ImmuneFx is a therapeutic vaccine candidate which expresses a bacterial antigen on the surface of a patient’s own tumor cells. IFx primes and educates the immune system to destroy tumor cells throughout the body without harming healthy cells and tissues.
ImmuneFx is a multi-indication cancer vaccine that effectively combines cell and gene therapy to mobilize multiple components of the innate and adaptive immune systems that target the entire antigenic repertoire of heterologous tumors by maximizing antigen presentation and inter-antigenic epitope spreading in a clinically relevant manner.
ImmuneFx is delivered by intratumoral injection. Once delivered into the cancer lesion, the bacterial antigen is expressed on the surface of the patient’s tumor cells. Once on the cell, IFx breaks tolerance to multiple tumor antigens through a phenomenon known as antigen presentation and inter-antigenic epitope spreading.
Clinical Trial NCT03655756: pDNA Intralesional Cancer Vaccine for Cutaneous Melanoma
- Six male and/or female adult patients (greater than or equal to 18 years old), of any ethnicity and race, with unresectable stage III or stage IV cutaneous melanoma with accessible lesions, will be eligible for enrollment and treatment with IFx-Hu2.0.
- To be eligible for this study, patients with unresectable metastatic disease must have failed, refused or been deemed not candidates for at least one form of systemic anti-PD-1-based immunotherapy as well as BRAF inhibition, if BRAF V600 mutated.
- Talimogene laherparepvec (IMLYGIC®) is indicated for local treatment of unresectable cutaneous, subcutaneous, and nodal lesions in patients with melanoma recurrent after initial surgery. Therefore, patients with unresectable cutaneous, subcutaneous, and nodal melanoma lesions recurrent after initial surgery must have failed, refused or been deemed not candidates for talimogene laherparepvec to be eligible for this study.
- Enrollees will receive IFx-Hu2.0 at a single time point. Depending on the number of accessible lesions, a patient could receive up to three doses across three lesions (one dose per lesion).
- Forty milliliters of peripheral blood will be collected from these patients prior to treatment administration and at the follow-up visit four weeks later.
- The target dose will be 100 μg of plasmid DNA per lesion injected at a final dose volume of 200 μL per lesion. To allow for the observation of any acute toxicity in the first subject enrolled and prevent any occurrence of excessive toxicities in subsequent subjects, the first subject enrolled will receive a single dose of IFx-Hu2.0. Subsequent subjects will be administered the product after at least seven days.

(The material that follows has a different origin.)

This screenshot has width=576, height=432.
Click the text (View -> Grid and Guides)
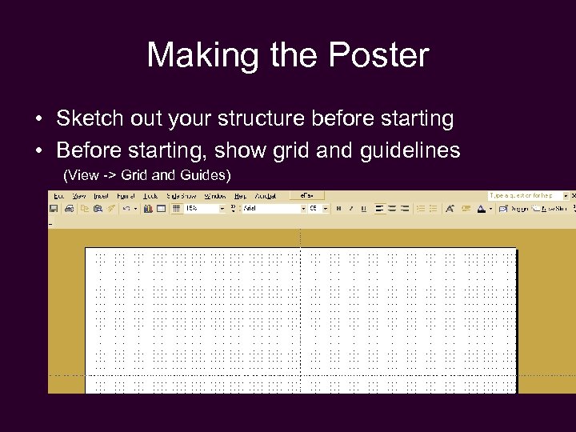click(146, 174)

- Beyond the first subject, the maximum number of lesions to be injected at any given time point in the study phase proposed is three lesions.

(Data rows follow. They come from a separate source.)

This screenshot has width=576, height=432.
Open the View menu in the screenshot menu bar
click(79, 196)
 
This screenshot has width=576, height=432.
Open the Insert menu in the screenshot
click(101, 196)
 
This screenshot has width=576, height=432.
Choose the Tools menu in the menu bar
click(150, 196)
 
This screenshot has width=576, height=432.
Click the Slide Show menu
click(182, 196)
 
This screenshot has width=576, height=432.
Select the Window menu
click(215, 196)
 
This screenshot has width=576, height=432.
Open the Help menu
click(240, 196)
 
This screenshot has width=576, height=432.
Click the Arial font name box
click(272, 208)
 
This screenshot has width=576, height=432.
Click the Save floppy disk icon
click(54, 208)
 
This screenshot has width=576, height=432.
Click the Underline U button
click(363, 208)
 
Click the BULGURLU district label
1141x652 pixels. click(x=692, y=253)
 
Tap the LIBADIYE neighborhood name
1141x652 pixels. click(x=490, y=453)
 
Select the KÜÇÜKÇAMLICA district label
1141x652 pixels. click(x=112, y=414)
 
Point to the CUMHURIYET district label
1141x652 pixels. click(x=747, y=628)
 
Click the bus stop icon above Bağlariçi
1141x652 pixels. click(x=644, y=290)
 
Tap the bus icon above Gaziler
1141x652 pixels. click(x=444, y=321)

- These samples will be used to perform complete blood counts (CBC) and clinical chemistry tests.
- A urine sample will be obtained for urinalysis for protein and blood at the same frequency.
- Blood samples will be drawn for immune response evaluation as well.

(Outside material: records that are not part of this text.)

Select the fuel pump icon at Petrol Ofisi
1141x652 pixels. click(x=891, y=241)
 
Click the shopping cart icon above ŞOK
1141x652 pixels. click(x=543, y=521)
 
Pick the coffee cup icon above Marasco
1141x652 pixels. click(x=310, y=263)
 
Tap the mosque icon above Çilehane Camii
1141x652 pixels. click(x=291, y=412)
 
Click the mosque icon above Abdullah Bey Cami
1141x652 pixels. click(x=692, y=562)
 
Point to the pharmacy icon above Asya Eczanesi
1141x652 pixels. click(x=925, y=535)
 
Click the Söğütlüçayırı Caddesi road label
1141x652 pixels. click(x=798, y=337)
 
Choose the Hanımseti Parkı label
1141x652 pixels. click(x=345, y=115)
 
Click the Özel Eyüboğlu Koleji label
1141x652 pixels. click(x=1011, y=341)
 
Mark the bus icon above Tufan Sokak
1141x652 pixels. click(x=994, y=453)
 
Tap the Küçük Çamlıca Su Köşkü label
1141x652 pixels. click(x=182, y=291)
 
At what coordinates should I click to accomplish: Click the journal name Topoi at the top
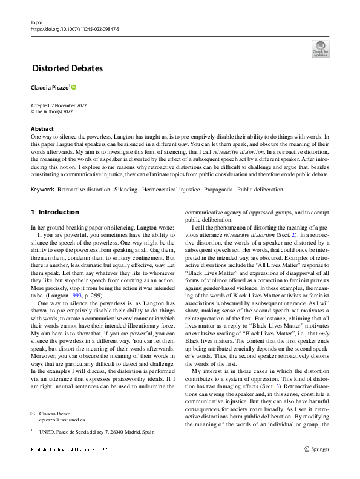[x=36, y=21]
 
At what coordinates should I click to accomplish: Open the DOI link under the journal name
[x=74, y=28]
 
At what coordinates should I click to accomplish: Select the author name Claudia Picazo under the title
[x=50, y=88]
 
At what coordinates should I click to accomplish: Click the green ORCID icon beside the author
[x=74, y=88]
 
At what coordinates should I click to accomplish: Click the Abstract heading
[x=42, y=129]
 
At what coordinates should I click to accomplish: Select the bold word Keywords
[x=42, y=190]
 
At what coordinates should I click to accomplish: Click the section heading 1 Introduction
[x=54, y=212]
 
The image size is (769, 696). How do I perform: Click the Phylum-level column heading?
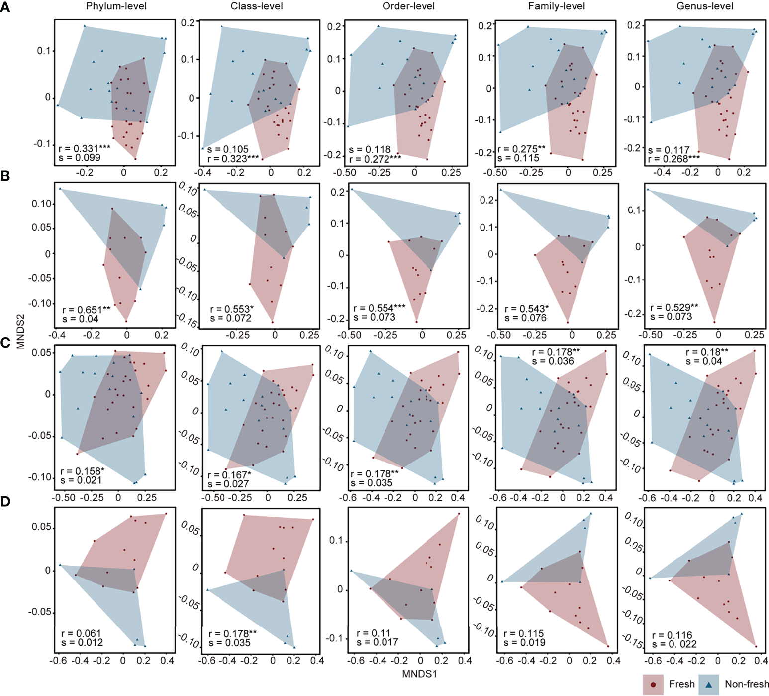click(116, 6)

- At the end of the study period, a biopsy of the lesion injected and a non-injected lesion (if applicable) will be collected. If the patient has a response to therapy, the patient will have the option of continuing the study at three-week intervals so long as they have not progressed.
- Optional tumor biopsies and peripheral blood collections may be obtained on subsequent treatment cycles.